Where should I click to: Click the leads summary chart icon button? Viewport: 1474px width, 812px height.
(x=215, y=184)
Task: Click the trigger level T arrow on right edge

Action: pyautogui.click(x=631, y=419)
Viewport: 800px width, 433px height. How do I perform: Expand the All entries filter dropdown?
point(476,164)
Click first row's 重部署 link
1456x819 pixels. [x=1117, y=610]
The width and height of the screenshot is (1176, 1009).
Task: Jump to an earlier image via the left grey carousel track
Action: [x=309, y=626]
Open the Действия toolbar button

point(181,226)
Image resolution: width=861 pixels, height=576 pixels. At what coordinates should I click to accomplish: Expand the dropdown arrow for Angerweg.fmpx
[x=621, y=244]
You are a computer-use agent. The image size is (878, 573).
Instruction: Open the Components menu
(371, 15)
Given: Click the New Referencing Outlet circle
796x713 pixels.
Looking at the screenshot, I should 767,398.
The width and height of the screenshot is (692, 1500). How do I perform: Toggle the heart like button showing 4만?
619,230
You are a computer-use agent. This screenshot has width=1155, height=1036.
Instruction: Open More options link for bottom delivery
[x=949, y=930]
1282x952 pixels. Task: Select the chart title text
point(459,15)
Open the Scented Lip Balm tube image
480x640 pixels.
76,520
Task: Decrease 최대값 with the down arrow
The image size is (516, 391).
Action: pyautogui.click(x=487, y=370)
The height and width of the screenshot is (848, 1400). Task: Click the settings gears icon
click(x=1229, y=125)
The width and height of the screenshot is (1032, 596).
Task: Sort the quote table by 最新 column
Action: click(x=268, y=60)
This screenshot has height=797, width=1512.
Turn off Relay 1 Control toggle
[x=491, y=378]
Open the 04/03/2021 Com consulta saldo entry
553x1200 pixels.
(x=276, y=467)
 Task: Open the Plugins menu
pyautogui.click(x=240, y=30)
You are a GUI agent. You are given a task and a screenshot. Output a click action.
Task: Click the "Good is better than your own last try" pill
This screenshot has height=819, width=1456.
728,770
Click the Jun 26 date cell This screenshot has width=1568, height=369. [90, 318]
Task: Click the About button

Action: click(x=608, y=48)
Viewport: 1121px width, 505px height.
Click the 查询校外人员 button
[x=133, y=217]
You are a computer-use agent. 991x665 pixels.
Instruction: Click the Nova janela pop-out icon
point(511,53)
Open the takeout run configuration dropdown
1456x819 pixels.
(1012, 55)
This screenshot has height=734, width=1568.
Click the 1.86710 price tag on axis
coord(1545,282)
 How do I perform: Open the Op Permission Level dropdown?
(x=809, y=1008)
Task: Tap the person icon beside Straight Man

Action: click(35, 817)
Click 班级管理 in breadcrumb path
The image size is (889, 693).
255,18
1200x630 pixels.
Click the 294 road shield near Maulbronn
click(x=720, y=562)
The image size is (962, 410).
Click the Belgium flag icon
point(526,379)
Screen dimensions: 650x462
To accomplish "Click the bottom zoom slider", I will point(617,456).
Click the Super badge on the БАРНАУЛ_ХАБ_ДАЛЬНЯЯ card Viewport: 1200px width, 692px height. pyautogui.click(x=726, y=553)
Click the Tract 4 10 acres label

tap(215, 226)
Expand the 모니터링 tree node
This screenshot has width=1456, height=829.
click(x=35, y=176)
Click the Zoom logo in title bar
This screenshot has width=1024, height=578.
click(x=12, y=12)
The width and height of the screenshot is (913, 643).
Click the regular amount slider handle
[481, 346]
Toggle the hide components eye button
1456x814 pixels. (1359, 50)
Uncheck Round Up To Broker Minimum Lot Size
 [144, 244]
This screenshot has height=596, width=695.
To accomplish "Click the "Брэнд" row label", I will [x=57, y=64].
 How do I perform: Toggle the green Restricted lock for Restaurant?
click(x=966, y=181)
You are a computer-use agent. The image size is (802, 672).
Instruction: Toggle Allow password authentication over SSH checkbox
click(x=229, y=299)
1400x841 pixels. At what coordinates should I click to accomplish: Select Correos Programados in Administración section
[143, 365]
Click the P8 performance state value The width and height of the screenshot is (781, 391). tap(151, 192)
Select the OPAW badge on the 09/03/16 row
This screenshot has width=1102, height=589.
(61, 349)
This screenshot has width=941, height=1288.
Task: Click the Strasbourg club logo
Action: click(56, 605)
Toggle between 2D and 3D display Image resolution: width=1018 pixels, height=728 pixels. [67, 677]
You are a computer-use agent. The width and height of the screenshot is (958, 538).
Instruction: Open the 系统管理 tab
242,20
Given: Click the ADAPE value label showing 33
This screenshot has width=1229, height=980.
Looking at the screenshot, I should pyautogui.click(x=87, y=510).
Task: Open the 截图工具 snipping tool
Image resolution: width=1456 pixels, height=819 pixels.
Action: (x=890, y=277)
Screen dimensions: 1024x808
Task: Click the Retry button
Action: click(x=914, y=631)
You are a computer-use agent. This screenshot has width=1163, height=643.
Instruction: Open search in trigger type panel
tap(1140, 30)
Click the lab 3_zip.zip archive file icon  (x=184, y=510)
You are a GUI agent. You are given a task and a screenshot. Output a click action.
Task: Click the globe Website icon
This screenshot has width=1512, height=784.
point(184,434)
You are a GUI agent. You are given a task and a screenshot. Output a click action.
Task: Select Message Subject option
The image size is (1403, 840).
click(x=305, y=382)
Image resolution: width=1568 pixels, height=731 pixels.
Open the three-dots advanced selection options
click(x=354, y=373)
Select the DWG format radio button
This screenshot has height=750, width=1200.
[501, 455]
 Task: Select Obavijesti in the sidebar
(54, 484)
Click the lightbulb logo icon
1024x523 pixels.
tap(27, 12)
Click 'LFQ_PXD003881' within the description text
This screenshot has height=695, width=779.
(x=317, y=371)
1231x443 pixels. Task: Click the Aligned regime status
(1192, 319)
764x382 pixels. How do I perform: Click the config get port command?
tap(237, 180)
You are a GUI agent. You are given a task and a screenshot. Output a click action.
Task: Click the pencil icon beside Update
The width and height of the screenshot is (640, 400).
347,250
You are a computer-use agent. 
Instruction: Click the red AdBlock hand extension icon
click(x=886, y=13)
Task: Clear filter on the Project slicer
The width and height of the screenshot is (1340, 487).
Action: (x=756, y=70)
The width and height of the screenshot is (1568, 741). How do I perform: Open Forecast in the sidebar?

▬▬▬

= Request =
Can you rewrite all of the records above as a Markdown table with the columns Row and Text, one numbered row per line and no blank lines?

= Completed task =
| Row | Text |
|---|---|
| 1 | Where should I click to: Click the leads summary chart icon button? Viewport: 1474px width, 812px height. |
| 2 | (x=215, y=184) |
| 3 | Task: Click the trigger level T arrow on right edge |
| 4 | Action: pyautogui.click(x=631, y=419) |
| 5 | Viewport: 800px width, 433px height. How do I perform: Expand the All entries filter dropdown? |
| 6 | point(476,164) |
| 7 | Click first row's 重部署 link |
| 8 | 1456x819 pixels. [x=1117, y=610] |
| 9 | The width and height of the screenshot is (1176, 1009). |
| 10 | Task: Jump to an earlier image via the left grey carousel track |
| 11 | Action: [x=309, y=626] |
| 12 | Open the Действия toolbar button |
| 13 | point(181,226) |
| 14 | Image resolution: width=861 pixels, height=576 pixels. At what coordinates should I click to accomplish: Expand the dropdown arrow for Angerweg.fmpx |
| 15 | [x=621, y=244] |
| 16 | You are a computer-use agent. The image size is (878, 573). |
| 17 | Instruction: Open the Components menu |
| 18 | (371, 15) |
| 19 | Given: Click the New Referencing Outlet circle |
| 20 | 796x713 pixels. |
| 21 | Looking at the screenshot, I should 767,398. |
| 22 | The width and height of the screenshot is (692, 1500). How do I perform: Toggle the heart like button showing 4만? |
| 23 | 619,230 |
| 24 | You are a computer-use agent. This screenshot has width=1155, height=1036. |
| 25 | Instruction: Open More options link for bottom delivery |
| 26 | [x=949, y=930] |
| 27 | 1282x952 pixels. Task: Select the chart title text |
| 28 | point(459,15) |
| 29 | Open the Scented Lip Balm tube image |
| 30 | 480x640 pixels. |
| 31 | 76,520 |
| 32 | Task: Decrease 최대값 with the down arrow |
| 33 | The image size is (516, 391). |
| 34 | Action: pyautogui.click(x=487, y=370) |
| 35 | The height and width of the screenshot is (848, 1400). Task: Click the settings gears icon |
| 36 | click(x=1229, y=125) |
| 37 | The width and height of the screenshot is (1032, 596). |
| 38 | Task: Sort the quote table by 最新 column |
| 39 | Action: click(x=268, y=60) |
| 40 | This screenshot has height=797, width=1512. |
| 41 | Turn off Relay 1 Control toggle |
| 42 | [x=491, y=378] |
| 43 | Open the 04/03/2021 Com consulta saldo entry |
| 44 | 553x1200 pixels. |
| 45 | (x=276, y=467) |
| 46 |  Task: Open the Plugins menu |
| 47 | pyautogui.click(x=240, y=30) |
| 48 | You are a GUI agent. You are given a task and a screenshot. Output a click action. |
| 49 | Task: Click the "Good is better than your own last try" pill |
| 50 | This screenshot has height=819, width=1456. |
| 51 | 728,770 |
| 52 | Click the Jun 26 date cell This screenshot has width=1568, height=369. [90, 318] |
| 53 | Task: Click the About button |
| 54 | Action: click(x=608, y=48) |
| 55 | Viewport: 1121px width, 505px height. |
| 56 | Click the 查询校外人员 button |
| 57 | [x=133, y=217] |
| 58 | You are a computer-use agent. 991x665 pixels. |
| 59 | Instruction: Click the Nova janela pop-out icon |
| 60 | point(511,53) |
| 61 | Open the takeout run configuration dropdown |
| 62 | 1456x819 pixels. |
| 63 | (1012, 55) |
| 64 | This screenshot has height=734, width=1568. |
| 65 | Click the 1.86710 price tag on axis |
| 66 | coord(1545,282) |
| 67 |  How do I perform: Open the Op Permission Level dropdown? |
| 68 | (x=809, y=1008) |
| 69 | Task: Tap the person icon beside Straight Man |
| 70 | Action: click(35, 817) |
| 71 | Click 班级管理 in breadcrumb path |
| 72 | The image size is (889, 693). |
| 73 | 255,18 |
| 74 | 1200x630 pixels. |
| 75 | Click the 294 road shield near Maulbronn |
| 76 | click(x=720, y=562) |
| 77 | The image size is (962, 410). |
| 78 | Click the Belgium flag icon |
| 79 | point(526,379) |
| 80 | Screen dimensions: 650x462 |
| 81 | To accomplish "Click the bottom zoom slider", I will point(617,456). |
| 82 | Click the Super badge on the БАРНАУЛ_ХАБ_ДАЛЬНЯЯ card Viewport: 1200px width, 692px height. pyautogui.click(x=726, y=553) |
| 83 | Click the Tract 4 10 acres label |
| 84 | tap(215, 226) |
| 85 | Expand the 모니터링 tree node |
| 86 | This screenshot has width=1456, height=829. |
| 87 | click(x=35, y=176) |
| 88 | Click the Zoom logo in title bar |
| 89 | This screenshot has width=1024, height=578. |
| 90 | click(x=12, y=12) |
| 91 | The width and height of the screenshot is (913, 643). |
| 92 | Click the regular amount slider handle |
| 93 | [481, 346] |
| 94 | Toggle the hide components eye button |
| 95 | 1456x814 pixels. (1359, 50) |
| 96 | Uncheck Round Up To Broker Minimum Lot Size |
| 97 |  [144, 244] |
| 98 | This screenshot has height=596, width=695. |
| 99 | To accomplish "Click the "Брэнд" row label", I will [x=57, y=64]. |
| 100 |  How do I perform: Toggle the green Restricted lock for Restaurant? |
| 101 | click(x=966, y=181) |
| 102 | You are a computer-use agent. The image size is (802, 672). |
| 103 | Instruction: Toggle Allow password authentication over SSH checkbox |
| 104 | click(x=229, y=299) |
| 105 | 1400x841 pixels. At what coordinates should I click to accomplish: Select Correos Programados in Administración section |
| 106 | [143, 365] |
| 107 | Click the P8 performance state value The width and height of the screenshot is (781, 391). tap(151, 192) |
| 108 | Select the OPAW badge on the 09/03/16 row |
| 109 | This screenshot has width=1102, height=589. |
| 110 | (61, 349) |
| 111 | This screenshot has width=941, height=1288. |
| 112 | Task: Click the Strasbourg club logo |
| 113 | Action: click(56, 605) |
| 114 | Toggle between 2D and 3D display Image resolution: width=1018 pixels, height=728 pixels. [67, 677] |
| 115 | You are a computer-use agent. The width and height of the screenshot is (958, 538). |
| 116 | Instruction: Open the 系统管理 tab |
| 117 | 242,20 |
| 118 | Given: Click the ADAPE value label showing 33 |
| 119 | This screenshot has width=1229, height=980. |
| 120 | Looking at the screenshot, I should pyautogui.click(x=87, y=510). |
| 121 | Task: Open the 截图工具 snipping tool |
| 122 | Image resolution: width=1456 pixels, height=819 pixels. |
| 123 | Action: (x=890, y=277) |
| 124 | Screen dimensions: 1024x808 |
| 125 | Task: Click the Retry button |
| 126 | Action: click(x=914, y=631) |
| 127 | You are a computer-use agent. This screenshot has width=1163, height=643. |
| 128 | Instruction: Open search in trigger type panel |
| 129 | tap(1140, 30) |
| 130 | Click the lab 3_zip.zip archive file icon  (x=184, y=510) |
| 131 | You are a GUI agent. You are given a task and a screenshot. Output a click action. |
| 132 | Task: Click the globe Website icon |
| 133 | This screenshot has width=1512, height=784. |
| 134 | point(184,434) |
| 135 | You are a GUI agent. You are given a task and a screenshot. Output a click action. |
| 136 | Task: Select Message Subject option |
| 137 | The image size is (1403, 840). |
| 138 | click(x=305, y=382) |
| 139 | Image resolution: width=1568 pixels, height=731 pixels. |
| 140 | Open the three-dots advanced selection options |
| 141 | click(x=354, y=373) |
| 142 | Select the DWG format radio button |
| 143 | This screenshot has height=750, width=1200. |
| 144 | [501, 455] |
| 145 |  Task: Select Obavijesti in the sidebar |
| 146 | (54, 484) |
| 147 | Click the lightbulb logo icon |
| 148 | 1024x523 pixels. |
| 149 | tap(27, 12) |
| 150 | Click 'LFQ_PXD003881' within the description text |
| 151 | This screenshot has height=695, width=779. |
| 152 | (x=317, y=371) |
| 153 | 1231x443 pixels. Task: Click the Aligned regime status |
| 154 | (1192, 319) |
| 155 | 764x382 pixels. How do I perform: Click the config get port command? |
| 156 | tap(237, 180) |
| 157 | You are a GUI agent. You are given a task and a screenshot. Output a click action. |
| 158 | Task: Click the pencil icon beside Update |
| 159 | The width and height of the screenshot is (640, 400). |
| 160 | 347,250 |
| 161 | You are a computer-use agent.  |
| 162 | Instruction: Click the red AdBlock hand extension icon |
| 163 | click(x=886, y=13) |
| 164 | Task: Clear filter on the Project slicer |
| 165 | The width and height of the screenshot is (1340, 487). |
| 166 | Action: (x=756, y=70) |
| 167 | The width and height of the screenshot is (1568, 741). How do I perform: Open Forecast in the sidebar? |